RECORDS start

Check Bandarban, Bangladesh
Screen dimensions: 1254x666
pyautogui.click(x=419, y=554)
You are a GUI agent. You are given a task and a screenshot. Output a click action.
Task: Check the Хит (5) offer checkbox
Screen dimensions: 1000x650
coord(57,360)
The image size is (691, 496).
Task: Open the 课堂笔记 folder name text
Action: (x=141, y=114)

RECORDS end
RECORDS start

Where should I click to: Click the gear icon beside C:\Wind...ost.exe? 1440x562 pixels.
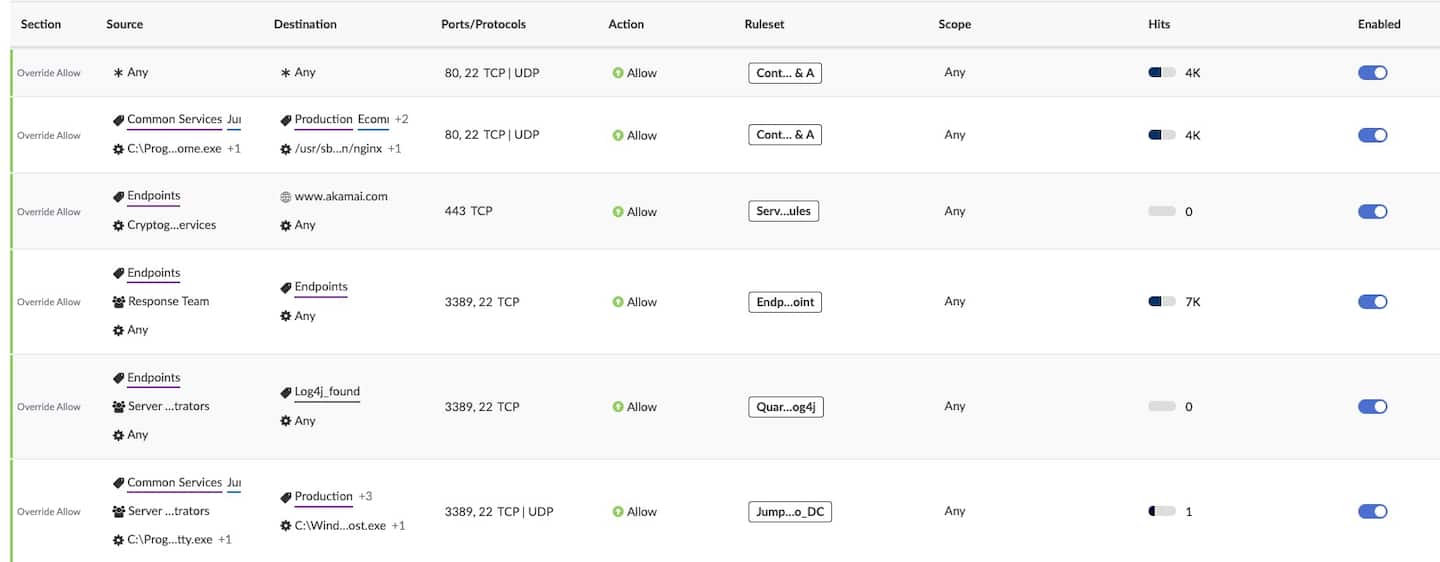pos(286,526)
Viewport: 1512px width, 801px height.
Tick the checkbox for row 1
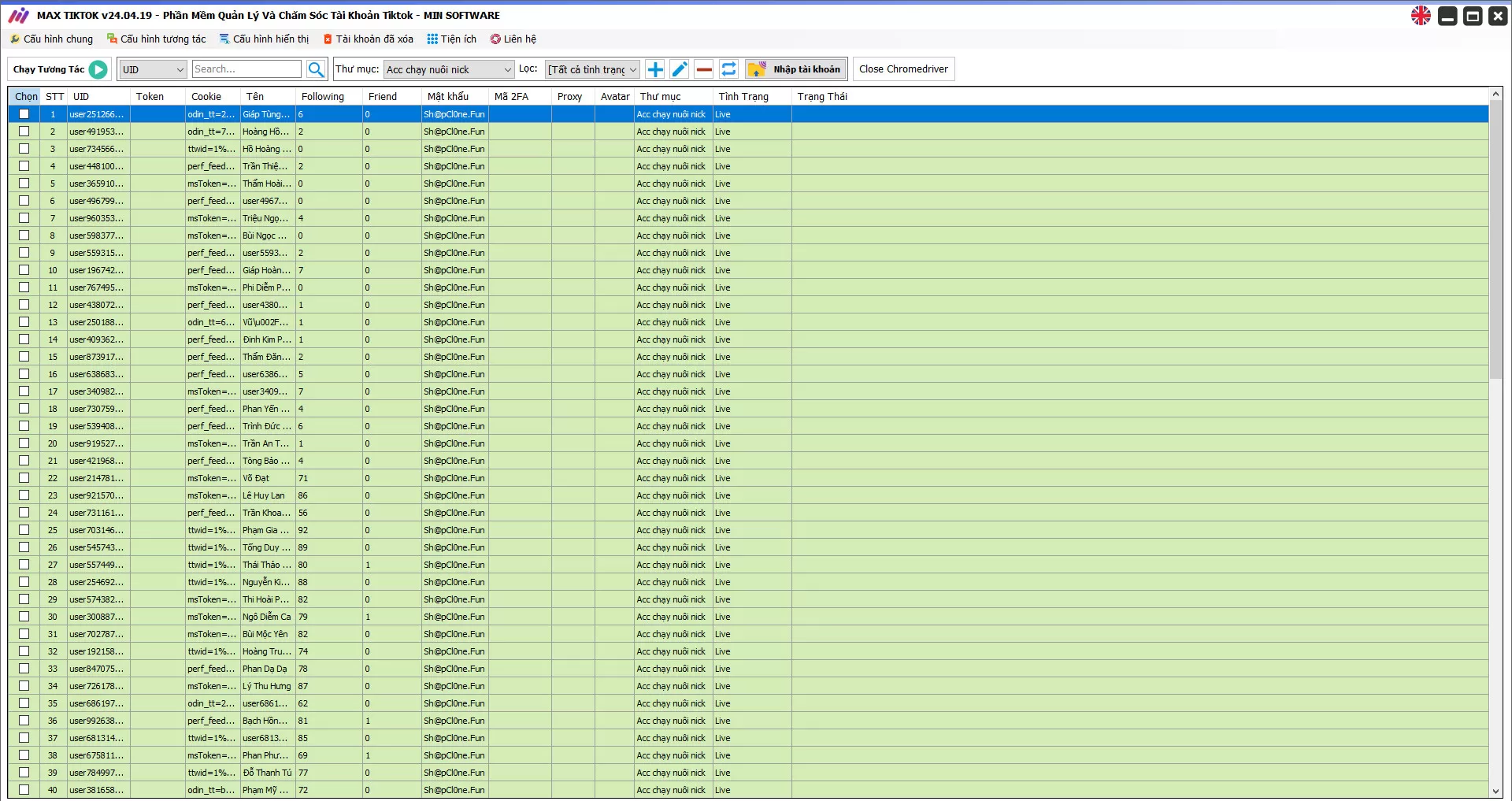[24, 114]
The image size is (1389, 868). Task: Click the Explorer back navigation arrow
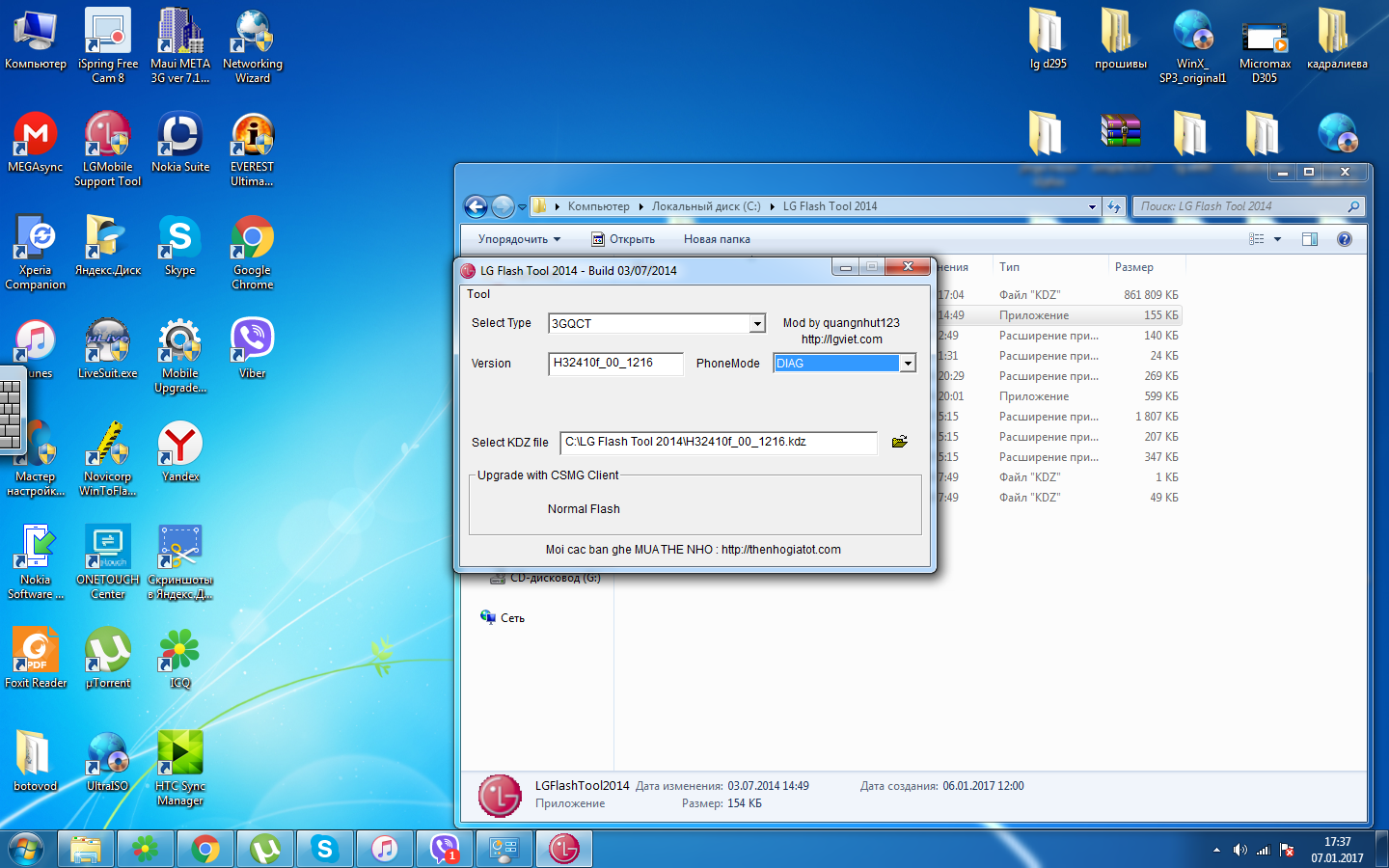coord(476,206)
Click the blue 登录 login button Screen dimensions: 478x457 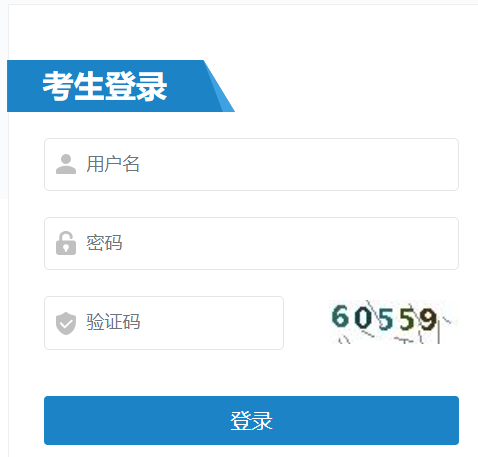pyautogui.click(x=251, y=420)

RECORDS end

● SET EXERCISE: Transcribe the lines above verbatim, beginning with the line that contains "You are a GUI" and continuing through the line that contains "Action: (x=141, y=114)", with both of those lines included.

● EXERCISE SOLUTION:
You are a GUI agent. You are given a task and a screenshot. Output a click action.
Task: Check the Хит (5) offer checkbox
Screen dimensions: 1000x650
coord(57,360)
The image size is (691, 496).
Task: Open the 课堂笔记 folder name text
Action: (x=141, y=114)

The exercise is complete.